You seriously would not book a holiday to watch football? This thread would be completely different if a woman had posted "DH hasn't booked a holiday because his team are playing." FFS stop being selfish and book the holiday.

isitsnowingyet · 11/02/2015 21:46

YANBU - especially as it is always left up to you to book the holiday. I say FFS - go to the football match and enjoy it!!!

TywysogesGymraeg · 11/02/2015 22:10

DH and the boys could go ahead of you and you could join them after a few days. They could do some "male bonding" and man stuff.

Leeds2 · 11/02/2015 22:41

I wouldn't even consider booking a holiday if a play off place was a possibility.

Go in July instead.

Seriouslyffs · 12/02/2015 06:25

I thought one of your children was playing!
YABVU

CinnabarRed · 12/02/2015 06:31

I wouldn't want all of us to miss 2 days of holiday unless in dire emergency, but I'd be completely fine with DH missing a couple of days (at his choice) and joining us afterwards.

So I'd say: Book the holiday. Explain to DH what you're planning to do if your team make it to play-offs (fingers crossed for you).

DoubletheRage · 12/02/2015 08:10

It always makes me laugh how extreme the views are when football's involved.

What would the reactions be if it was, say , a once in a lifetime opportunity to see you favourite band at Wembley?

This is so far away from being "just" a football match. The club have never played there before and in all likelihood won't this time, but if it does happen, it won't happen again in my lifetime.

I'm going to tell DH I'm going to leave it for now, but that he can book something if he wants to and I'll sort the arrangements should the need arise. Which will be the same thing as just leaving it because he won't do anything about it.

OP posts:
Panzee · 12/02/2015 08:14

Excellent decision. :o

ilovesooty · 12/02/2015 08:15

If it were my club I'd feel exactly the same as you do.

Hope they get there.

mommy2ash · 12/02/2015 09:09

a holiday with my children would be more Important than a football match. if a man were asking this everyone would be saying he is selfish

skylark2 · 12/02/2015 09:11

"If they should make it, the Wembley final will be the first weekend of H-T "

So book a holiday starting on the Monday. Not really seeing an issue here.

Or you could, say, book a holiday cottage Saturday-Saturday. If your team makes it, go on the Monday. If not, go on the Saturday.

FightOrFlight · 12/02/2015 09:14

Agree with Lambzig - book the holiday and if they get into the play-offs you can join the holiday a day or two late.

MissDuke · 12/02/2015 09:15

This is crazy!! You need to be honest with dh, why on earth would you lie about this? I would be so upset if sh lied like that, and that is before even getting into prioritising watching football over a family holiday.
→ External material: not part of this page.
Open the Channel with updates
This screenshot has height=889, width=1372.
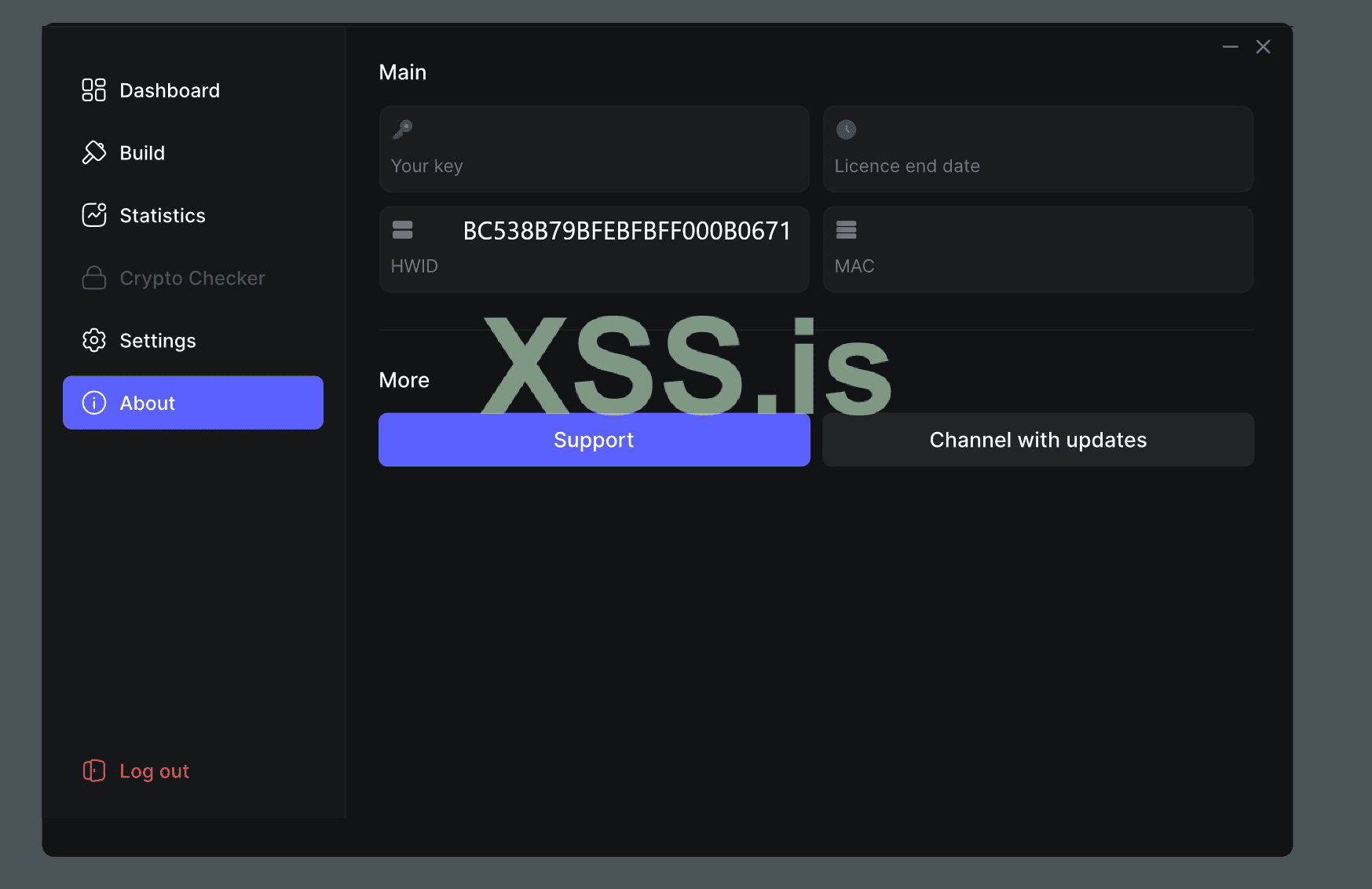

DeliciousMonster · 12/02/2015 09:16

if a man were asking this everyone would be saying he is selfish

No they wouldn't! The OP is more than entitled to want to see her team at Wembley if she wants. I can't stand football but my OH goes to see his team when they play at Wembley and we've even booked city breaks to enable him to do so. Gives me a nice day out on my own when he toddles off to the match.

Glitterspy · 12/02/2015 09:27

YAB totally U. If my husband did this (didn't book a holiday on the slim chance some football team might possibly play a match) I would be absolutely livid. Considering their recent flush of success is out of the normal run of things it sounds like they're not actually likely to win at all, and then you'll have cancelled a family holiday AND have no match to go to (on your own) ?!?!? I simply can't understand why you'd even be thinking of doing this. Football is a GAME, you're talking about missing a family holiday because of this? You need to have a good look at your priorities in life.